**EXERCISE DIRECTIONS:**
Please set down exactly the lines of the listing below from the line containing "This screenshot has height=629, width=1310." through the line containing "This screenshot has width=1225, height=766.", both lines included, leaving out all other lines.

**MATERIAL SHOWN:**
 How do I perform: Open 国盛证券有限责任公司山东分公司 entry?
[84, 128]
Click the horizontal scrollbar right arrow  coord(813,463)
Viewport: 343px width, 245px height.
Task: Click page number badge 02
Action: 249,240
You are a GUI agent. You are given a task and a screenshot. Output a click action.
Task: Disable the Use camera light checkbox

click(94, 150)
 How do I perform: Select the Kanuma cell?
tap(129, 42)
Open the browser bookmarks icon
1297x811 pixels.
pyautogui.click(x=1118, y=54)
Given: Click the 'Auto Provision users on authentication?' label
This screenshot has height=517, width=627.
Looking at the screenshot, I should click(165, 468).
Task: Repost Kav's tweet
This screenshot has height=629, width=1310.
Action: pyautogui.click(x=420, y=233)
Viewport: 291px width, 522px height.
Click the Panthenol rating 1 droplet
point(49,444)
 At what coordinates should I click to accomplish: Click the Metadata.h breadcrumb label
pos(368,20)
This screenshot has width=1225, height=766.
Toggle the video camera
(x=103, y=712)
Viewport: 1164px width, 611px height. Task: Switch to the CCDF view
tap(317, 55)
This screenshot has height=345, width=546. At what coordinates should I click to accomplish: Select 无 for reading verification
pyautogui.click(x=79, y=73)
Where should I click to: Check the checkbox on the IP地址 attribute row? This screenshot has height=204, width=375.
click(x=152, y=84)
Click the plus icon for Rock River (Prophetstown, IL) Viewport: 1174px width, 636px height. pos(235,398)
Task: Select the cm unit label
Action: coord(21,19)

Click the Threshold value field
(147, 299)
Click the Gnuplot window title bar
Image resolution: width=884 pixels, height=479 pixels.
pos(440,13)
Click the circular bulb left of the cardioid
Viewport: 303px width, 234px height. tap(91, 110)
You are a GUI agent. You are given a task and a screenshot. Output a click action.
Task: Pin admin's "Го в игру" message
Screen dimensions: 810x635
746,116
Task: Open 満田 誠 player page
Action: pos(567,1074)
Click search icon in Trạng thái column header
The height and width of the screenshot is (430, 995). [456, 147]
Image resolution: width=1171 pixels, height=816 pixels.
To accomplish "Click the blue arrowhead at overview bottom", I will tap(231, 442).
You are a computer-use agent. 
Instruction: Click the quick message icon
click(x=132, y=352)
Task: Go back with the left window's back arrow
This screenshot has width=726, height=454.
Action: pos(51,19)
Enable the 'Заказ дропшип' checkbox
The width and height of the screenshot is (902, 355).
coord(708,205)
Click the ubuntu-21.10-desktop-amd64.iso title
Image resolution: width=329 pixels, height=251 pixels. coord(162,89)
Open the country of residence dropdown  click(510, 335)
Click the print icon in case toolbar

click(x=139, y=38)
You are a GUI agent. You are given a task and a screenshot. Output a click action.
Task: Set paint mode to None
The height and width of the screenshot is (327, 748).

**PROBLEM SOLUTION:**
This screenshot has height=629, width=1310.
Action: pyautogui.click(x=420, y=233)
Viewport: 291px width, 522px height.
Click the Panthenol rating 1 droplet
point(49,444)
 At what coordinates should I click to accomplish: Click the Metadata.h breadcrumb label
pos(368,20)
This screenshot has width=1225, height=766.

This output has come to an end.